A seasonal analysis of aerosol NO3- sources and NOx oxidation pathways in the Southern Ocean marine boundary layer.

Nitrogen oxides, collectively referred to as NO x (NO + NO 2), are an important component of atmospheric chemistry involved in the production and destruction of various oxidants that contribute to the oxidative capacity of the troposphere. The primary sink for NO x is atmospheric nitrate, which has an influence on climate and the biogeochemical cycling of reactive nitrogen. NO x sources and NO x -to-NO 3- formation pathways remain poorly constrained in the remote marine boundary layer of the Southern Ocean, particularly outside of the more frequently sampled summer months. This study presents seasonally resolved measurements of the isotopic composition (δ15 N, δ18 O, and Δ17 O) of atmospheric nitrate in coarse-mode (> 1 µ m) aerosols, collected between South Africa and the sea ice edge in summer, winter, and spring.
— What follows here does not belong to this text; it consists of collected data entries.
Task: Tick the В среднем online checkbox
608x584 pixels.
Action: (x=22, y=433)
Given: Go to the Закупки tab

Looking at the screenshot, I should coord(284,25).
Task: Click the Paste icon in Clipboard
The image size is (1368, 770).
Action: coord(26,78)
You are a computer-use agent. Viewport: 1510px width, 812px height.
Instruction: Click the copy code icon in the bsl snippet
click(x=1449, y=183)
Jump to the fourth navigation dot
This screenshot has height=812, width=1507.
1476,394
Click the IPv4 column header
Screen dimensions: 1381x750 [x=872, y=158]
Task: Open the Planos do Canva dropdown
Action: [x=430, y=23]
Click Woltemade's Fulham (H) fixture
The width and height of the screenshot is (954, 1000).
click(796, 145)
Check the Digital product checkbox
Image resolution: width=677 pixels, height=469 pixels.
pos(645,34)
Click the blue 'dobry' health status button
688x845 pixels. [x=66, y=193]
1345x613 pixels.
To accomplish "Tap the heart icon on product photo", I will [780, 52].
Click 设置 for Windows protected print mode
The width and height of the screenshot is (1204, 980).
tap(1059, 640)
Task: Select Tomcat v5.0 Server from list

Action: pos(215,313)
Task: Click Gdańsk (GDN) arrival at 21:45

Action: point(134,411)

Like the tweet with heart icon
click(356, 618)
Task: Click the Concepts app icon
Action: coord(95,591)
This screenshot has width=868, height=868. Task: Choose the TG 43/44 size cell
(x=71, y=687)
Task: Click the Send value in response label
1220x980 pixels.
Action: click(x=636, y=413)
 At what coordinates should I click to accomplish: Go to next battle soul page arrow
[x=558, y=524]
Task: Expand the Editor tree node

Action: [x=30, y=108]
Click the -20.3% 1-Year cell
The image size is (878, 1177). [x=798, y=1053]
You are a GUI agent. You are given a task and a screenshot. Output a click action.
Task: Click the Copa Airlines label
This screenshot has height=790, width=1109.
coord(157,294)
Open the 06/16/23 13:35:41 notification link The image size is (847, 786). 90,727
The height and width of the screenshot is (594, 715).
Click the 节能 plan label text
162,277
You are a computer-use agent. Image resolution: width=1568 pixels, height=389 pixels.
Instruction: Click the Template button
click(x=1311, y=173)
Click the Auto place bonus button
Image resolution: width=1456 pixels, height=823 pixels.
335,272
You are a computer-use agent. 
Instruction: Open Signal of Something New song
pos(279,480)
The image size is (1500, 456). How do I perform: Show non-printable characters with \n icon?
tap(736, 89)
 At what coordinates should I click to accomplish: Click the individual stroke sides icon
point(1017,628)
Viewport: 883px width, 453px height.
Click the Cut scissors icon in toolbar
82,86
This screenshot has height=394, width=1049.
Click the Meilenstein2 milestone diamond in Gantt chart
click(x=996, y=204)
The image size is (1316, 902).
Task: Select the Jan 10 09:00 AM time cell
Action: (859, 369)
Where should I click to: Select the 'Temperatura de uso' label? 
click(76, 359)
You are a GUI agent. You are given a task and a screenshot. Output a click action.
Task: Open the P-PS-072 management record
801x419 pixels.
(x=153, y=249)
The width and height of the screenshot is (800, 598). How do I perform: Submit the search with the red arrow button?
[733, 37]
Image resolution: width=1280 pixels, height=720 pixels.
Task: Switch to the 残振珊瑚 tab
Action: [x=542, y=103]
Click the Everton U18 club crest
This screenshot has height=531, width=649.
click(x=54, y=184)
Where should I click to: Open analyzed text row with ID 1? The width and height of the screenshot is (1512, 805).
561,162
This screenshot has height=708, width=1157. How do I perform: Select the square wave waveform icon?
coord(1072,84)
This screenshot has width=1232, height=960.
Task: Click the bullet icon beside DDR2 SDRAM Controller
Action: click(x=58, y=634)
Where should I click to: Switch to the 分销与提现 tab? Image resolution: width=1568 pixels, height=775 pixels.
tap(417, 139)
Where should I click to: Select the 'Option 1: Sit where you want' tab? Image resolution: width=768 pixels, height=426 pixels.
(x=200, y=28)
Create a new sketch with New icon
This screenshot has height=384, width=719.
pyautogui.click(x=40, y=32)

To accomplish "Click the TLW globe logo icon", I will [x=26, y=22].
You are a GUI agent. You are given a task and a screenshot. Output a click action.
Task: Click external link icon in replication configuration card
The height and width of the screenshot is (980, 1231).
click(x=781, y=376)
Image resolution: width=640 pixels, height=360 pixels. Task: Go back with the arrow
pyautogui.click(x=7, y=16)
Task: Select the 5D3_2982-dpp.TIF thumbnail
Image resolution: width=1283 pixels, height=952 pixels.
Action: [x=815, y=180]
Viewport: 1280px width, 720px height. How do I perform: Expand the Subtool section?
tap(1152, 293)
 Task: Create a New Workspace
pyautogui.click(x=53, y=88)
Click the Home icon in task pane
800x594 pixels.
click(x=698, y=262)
Similar latitudinal trends in δ15 N–NO 3- were observed in summer and spring, suggesting similar NO x sources. Based on δ15 N–NO 3- , the main NO x sources were likely a combination of lightning, biomass burning, and/or soil emissions at the low latitudes, as well as oceanic alkyl nitrates and snowpack emissions from continental Antarctica or the sea ice at the mid-latitudes and high latitudes, respectively. Snowpack emissions associated with photolysis were derived from both the Antarctic snowpack and snow on sea ice. A combination of natural NO x sources, likely transported from the lower-latitude Atlantic, contribute to the background-level NO 3- observed in winter, with the potential for a stratospheric NO 3- source evidenced by one sample of Antarctic origin. Greater values of δ18 O–NO 3- in spring and winter compared to summer suggest an increased influence of oxidation pathways that incorporate oxygen atoms from O 3 into the end product NO 3- (i.e. N 2 O 5 , DMS, and halogen oxides (XO)). Significant linear relationships between δ18 O and Δ17 O suggest isotopic mixing between H 2 O (v) and O 3 in winter and isotopic mixing between H 2 O (v) and O 3 /XO in spring. The onset of sunlight in spring, coupled with large sea ice extent, can activate chlorine chemistry with the potential to increase peroxy radical concentrations, contributing to oxidant chemistry in the marine boundary layer. As a result, isotopic mixing with an additional third end-member (atmospheric O 2) occurs in spring. [ABSTRACT FROM AUTHOR]